Activity -> Check every line of the material below for the string "computer". State how many lines have it.

Records provided ->
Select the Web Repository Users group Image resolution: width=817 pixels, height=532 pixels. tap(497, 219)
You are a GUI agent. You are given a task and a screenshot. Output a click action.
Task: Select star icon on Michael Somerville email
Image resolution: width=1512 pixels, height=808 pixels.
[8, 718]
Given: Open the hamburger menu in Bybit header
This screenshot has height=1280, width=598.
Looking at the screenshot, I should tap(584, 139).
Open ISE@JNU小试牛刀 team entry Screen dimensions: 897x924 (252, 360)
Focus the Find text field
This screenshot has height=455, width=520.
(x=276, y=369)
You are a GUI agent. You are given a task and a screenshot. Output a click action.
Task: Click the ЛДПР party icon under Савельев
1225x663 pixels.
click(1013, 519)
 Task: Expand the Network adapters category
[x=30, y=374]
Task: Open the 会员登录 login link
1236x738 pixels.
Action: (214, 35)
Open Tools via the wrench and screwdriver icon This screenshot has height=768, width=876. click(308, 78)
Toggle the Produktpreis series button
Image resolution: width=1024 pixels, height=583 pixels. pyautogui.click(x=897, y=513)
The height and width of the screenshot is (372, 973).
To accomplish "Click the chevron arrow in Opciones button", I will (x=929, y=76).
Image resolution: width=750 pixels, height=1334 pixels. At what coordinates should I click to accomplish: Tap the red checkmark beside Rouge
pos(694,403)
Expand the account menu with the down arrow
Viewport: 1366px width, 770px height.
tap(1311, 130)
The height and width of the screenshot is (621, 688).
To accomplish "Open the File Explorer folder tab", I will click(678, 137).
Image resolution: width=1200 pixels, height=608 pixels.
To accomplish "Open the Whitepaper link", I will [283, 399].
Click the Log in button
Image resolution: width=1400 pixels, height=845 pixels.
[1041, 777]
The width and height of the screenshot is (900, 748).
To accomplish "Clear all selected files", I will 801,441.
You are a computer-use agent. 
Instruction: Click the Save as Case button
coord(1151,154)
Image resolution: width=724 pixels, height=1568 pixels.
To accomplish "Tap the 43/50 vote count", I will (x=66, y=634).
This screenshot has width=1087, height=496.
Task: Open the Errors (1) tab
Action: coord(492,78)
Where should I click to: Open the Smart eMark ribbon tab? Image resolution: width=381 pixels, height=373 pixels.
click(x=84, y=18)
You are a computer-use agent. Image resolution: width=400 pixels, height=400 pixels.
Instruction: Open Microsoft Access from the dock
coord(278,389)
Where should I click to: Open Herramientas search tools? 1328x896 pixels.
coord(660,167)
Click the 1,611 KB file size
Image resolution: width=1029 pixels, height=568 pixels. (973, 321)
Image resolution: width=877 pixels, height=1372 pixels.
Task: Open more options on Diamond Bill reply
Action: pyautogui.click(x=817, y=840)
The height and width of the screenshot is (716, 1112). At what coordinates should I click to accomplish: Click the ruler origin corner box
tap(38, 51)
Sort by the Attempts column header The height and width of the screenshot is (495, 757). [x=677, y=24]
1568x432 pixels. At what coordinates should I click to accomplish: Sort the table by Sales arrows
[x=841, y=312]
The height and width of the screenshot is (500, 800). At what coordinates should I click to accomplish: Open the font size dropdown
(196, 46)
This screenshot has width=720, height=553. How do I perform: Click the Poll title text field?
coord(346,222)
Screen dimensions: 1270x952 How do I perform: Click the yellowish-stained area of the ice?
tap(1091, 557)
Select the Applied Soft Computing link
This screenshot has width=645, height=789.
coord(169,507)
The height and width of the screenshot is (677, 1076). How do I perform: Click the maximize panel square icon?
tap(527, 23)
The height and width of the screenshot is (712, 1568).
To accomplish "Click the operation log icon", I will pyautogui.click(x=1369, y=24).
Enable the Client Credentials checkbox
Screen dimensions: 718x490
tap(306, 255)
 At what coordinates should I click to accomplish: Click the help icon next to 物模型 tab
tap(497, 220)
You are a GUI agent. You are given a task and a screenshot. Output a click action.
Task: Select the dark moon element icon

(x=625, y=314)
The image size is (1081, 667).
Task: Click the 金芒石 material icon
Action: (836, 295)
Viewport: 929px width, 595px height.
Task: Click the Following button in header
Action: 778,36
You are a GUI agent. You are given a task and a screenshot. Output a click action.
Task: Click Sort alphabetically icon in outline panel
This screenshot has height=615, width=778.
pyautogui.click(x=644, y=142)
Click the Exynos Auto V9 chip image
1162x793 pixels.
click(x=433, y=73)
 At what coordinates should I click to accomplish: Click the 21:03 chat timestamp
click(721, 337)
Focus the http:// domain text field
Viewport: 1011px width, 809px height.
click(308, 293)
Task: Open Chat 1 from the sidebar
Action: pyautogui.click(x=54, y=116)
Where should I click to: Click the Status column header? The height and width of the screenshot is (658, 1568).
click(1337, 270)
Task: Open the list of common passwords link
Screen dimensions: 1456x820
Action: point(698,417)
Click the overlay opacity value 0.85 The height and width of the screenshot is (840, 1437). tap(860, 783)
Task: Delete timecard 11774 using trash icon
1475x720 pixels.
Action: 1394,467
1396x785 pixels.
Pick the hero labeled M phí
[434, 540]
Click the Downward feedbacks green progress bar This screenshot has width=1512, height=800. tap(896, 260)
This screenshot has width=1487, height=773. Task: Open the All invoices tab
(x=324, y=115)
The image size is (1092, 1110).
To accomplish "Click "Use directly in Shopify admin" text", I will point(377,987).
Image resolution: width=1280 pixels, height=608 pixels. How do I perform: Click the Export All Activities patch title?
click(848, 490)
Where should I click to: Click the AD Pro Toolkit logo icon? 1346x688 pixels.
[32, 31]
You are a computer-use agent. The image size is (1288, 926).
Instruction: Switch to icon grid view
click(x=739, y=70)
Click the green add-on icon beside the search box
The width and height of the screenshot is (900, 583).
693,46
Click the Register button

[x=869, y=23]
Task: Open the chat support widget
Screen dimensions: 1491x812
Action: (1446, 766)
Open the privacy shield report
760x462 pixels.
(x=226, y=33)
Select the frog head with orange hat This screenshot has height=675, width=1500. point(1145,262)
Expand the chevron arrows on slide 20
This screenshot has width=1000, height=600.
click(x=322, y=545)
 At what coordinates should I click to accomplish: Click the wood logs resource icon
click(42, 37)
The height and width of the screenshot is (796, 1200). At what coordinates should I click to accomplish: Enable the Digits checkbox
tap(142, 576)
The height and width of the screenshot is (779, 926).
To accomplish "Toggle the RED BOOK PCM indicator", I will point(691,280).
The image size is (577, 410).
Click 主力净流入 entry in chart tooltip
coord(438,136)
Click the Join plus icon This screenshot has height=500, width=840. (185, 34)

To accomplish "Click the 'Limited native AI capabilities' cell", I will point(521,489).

Answer to the exercise -> 3